The 228 Hand-in-Hand Rally has received widespread coverage in newspapers and on TV programs. Former president Lee Teng-hui (李登輝), the head of the organization promoting the rally, is promoting the event with particular vigor. President Chen Shui-bian (陳水扁) and Vice President Annette Lu (呂秀蓮) have also called on the public to participate.

We at Chen's Taichung-based campaign headquarters are also busy. I've received many phone calls from people asking how to participate in the rally. Our office sent out 800 invitations asking people to participate in the section of the chain for which I am responsible, hoping to find 400 who would actually participate; to our surprise, nearly 1,000 people signed up.

Ever since I started taking part in organizing the rally, I've been thinking about why Feb. 28 was chosen as the date for this massive rally.

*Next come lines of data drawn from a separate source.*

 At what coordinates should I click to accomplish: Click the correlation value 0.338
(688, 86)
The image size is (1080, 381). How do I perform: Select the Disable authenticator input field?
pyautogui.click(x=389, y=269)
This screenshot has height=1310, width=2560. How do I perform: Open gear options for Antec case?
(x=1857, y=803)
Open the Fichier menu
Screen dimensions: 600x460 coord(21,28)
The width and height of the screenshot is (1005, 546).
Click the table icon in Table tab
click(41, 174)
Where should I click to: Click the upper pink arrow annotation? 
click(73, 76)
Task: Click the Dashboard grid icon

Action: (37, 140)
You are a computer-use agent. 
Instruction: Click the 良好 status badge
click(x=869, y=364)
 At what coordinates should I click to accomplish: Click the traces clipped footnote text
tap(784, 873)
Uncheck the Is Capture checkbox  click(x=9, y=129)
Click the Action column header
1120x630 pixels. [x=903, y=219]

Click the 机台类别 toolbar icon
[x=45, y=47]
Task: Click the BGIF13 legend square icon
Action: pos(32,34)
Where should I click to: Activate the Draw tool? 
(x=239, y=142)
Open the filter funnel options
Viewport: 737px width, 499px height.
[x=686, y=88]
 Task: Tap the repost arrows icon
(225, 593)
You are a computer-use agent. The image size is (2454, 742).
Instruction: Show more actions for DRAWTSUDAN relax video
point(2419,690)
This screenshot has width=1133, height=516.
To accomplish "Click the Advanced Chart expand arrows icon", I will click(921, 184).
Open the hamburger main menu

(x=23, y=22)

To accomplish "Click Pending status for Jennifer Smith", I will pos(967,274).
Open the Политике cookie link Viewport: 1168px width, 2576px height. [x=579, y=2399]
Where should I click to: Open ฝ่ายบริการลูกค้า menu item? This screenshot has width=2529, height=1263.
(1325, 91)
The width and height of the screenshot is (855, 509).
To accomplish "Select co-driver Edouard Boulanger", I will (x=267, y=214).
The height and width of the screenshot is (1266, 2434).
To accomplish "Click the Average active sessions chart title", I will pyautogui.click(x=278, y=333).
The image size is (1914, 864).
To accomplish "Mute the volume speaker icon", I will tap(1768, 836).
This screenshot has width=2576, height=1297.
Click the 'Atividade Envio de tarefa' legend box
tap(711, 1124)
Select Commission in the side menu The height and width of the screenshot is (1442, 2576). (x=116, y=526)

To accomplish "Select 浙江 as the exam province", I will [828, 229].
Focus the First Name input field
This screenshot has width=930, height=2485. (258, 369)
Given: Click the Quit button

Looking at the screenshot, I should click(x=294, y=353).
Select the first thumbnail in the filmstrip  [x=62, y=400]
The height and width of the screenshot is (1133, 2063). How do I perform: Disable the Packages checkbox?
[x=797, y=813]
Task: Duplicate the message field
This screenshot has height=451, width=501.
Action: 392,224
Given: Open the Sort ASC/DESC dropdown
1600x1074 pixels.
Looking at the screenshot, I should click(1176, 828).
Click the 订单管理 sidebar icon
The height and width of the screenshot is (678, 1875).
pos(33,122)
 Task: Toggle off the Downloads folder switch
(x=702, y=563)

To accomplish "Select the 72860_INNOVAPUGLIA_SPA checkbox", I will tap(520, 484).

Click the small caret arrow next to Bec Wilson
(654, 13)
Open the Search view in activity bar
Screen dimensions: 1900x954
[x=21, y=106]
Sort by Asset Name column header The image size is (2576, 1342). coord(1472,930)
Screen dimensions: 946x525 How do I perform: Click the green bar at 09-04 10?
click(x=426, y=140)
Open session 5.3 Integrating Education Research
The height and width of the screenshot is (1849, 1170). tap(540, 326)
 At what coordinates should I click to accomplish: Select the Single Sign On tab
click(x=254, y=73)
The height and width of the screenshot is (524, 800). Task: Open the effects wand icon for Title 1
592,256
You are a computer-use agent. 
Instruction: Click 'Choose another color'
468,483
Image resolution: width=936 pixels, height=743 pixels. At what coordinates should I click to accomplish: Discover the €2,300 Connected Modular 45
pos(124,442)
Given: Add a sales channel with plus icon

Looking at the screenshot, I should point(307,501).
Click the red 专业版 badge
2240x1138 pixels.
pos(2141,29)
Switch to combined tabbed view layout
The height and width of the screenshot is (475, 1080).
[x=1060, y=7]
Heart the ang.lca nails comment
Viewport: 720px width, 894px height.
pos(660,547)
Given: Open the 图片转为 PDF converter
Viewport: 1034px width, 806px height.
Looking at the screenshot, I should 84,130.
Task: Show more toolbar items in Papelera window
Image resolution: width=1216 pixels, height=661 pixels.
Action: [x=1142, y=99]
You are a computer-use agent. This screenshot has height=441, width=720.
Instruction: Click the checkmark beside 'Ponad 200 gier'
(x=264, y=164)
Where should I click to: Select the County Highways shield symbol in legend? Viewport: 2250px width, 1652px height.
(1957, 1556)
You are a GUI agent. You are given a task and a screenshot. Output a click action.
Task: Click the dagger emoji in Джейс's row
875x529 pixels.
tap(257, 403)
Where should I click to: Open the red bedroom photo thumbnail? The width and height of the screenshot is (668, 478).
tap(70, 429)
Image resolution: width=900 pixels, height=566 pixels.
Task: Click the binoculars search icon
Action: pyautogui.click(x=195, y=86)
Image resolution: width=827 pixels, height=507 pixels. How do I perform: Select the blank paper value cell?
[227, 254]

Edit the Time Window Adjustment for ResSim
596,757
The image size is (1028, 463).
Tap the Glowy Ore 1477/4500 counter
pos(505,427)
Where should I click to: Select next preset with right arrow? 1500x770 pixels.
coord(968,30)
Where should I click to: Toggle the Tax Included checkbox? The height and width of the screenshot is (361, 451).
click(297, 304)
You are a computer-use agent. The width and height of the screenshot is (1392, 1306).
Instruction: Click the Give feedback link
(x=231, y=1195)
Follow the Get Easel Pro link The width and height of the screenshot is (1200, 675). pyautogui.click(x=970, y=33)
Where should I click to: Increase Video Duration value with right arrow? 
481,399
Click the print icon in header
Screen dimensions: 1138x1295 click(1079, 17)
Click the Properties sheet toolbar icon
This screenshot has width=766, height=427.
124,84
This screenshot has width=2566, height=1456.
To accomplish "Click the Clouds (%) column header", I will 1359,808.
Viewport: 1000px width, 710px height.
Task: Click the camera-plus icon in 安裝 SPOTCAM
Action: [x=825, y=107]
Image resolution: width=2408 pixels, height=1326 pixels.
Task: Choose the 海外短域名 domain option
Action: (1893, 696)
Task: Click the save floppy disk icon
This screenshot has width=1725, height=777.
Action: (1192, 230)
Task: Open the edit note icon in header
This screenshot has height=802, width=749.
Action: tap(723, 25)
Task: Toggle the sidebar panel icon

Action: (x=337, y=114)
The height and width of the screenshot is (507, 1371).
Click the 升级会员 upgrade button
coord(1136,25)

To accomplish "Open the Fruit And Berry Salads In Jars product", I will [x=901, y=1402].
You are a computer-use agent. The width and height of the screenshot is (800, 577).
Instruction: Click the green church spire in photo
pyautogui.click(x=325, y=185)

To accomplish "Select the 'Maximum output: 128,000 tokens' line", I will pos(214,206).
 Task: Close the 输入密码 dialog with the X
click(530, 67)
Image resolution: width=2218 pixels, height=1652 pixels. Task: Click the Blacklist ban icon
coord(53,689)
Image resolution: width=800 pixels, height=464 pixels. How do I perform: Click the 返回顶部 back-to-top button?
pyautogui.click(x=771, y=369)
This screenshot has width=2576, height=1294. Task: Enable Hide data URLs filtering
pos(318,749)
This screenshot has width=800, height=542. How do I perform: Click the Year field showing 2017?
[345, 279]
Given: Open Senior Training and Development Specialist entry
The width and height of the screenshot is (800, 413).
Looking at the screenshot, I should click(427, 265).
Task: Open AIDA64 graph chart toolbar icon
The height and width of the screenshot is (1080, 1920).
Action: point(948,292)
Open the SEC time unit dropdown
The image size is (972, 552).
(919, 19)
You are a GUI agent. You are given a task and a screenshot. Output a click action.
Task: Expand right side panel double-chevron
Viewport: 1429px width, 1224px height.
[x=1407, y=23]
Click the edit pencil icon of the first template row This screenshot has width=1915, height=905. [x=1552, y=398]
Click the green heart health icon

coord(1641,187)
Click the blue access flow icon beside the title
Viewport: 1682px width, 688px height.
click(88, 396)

The following represents my personal understanding.

Since I believe that the 228 Incident is a very important collective memory for the Taiwanese people, and one of the factors in the formation of Taiwan's contemporary nationalism, I am obliged to offer my thoughts for discussion. I hope this article can encourage more people to join this rally to protect Taiwan.

Taiwan's history of the last century or so can be divided into two parts.

The period beginning with Japan's occupation of Taiwan in 1895 and going through the end of World War II is modern history; the period thereafter belongs to contemporary history.

The 228 Incident is the biggest and most profound event in the nation's contemporary history. It is not too much to say that this event has defined the nation's subsequent development.

The 228 Incident has become a decisive point in Taiwan's contemporary nationalism.

Under Japanese colonial rule, the people were suppressed, but gradually cultivated their own awareness.

Then the 228 Incident smashed China's pipe dream, helping Taiwanese people become aware of the distinction between themselves and the Chinese people, and more decisively strengthening the self-awareness of the Taiwanese people.

Then, in the 1990s, Taiwan's localization developed when China intimidated Taiwan through propaganda and military force, resulting in a great transformation of Taiwanese self-awareness into national identification.

At the same time, also starting from the advent of Japanese rule, Taiwanese ethnic groups adjusted their attitudes toward each other, as evidenced in the Wushe Incident (霧社事件) in 1930, when Aboriginal people killed only Japanese, not Han people.

Provoked by the 228 Incident, self-awareness continued to grow. For example, faced with the strength of people with roots in China, other ethnic groups developed attitudes of mutual solidarity.

Then in the 1990s, when democratization was under way, the four main ethnic groups were encouraged to strengthen their identities while at the same time showing respect (not integration and assimilation) toward each other.

People's identification with the new nation and harmony inside the nation are two issues of great significance to Taiwan's contemporary nationalism. The 228 Incident began the process, which accelerated during the 1990s when Lee was president. It is meaningful that it is Lee who is behind this rally.

The historic significance of the 228 Hand-in-Hand Rally is that Taiwanese people, based on their national identification with Taiwan, will stand up to say "no" to foreign invaders -- namely China, which has said it will not hesitate to use military force to annex Taiwan.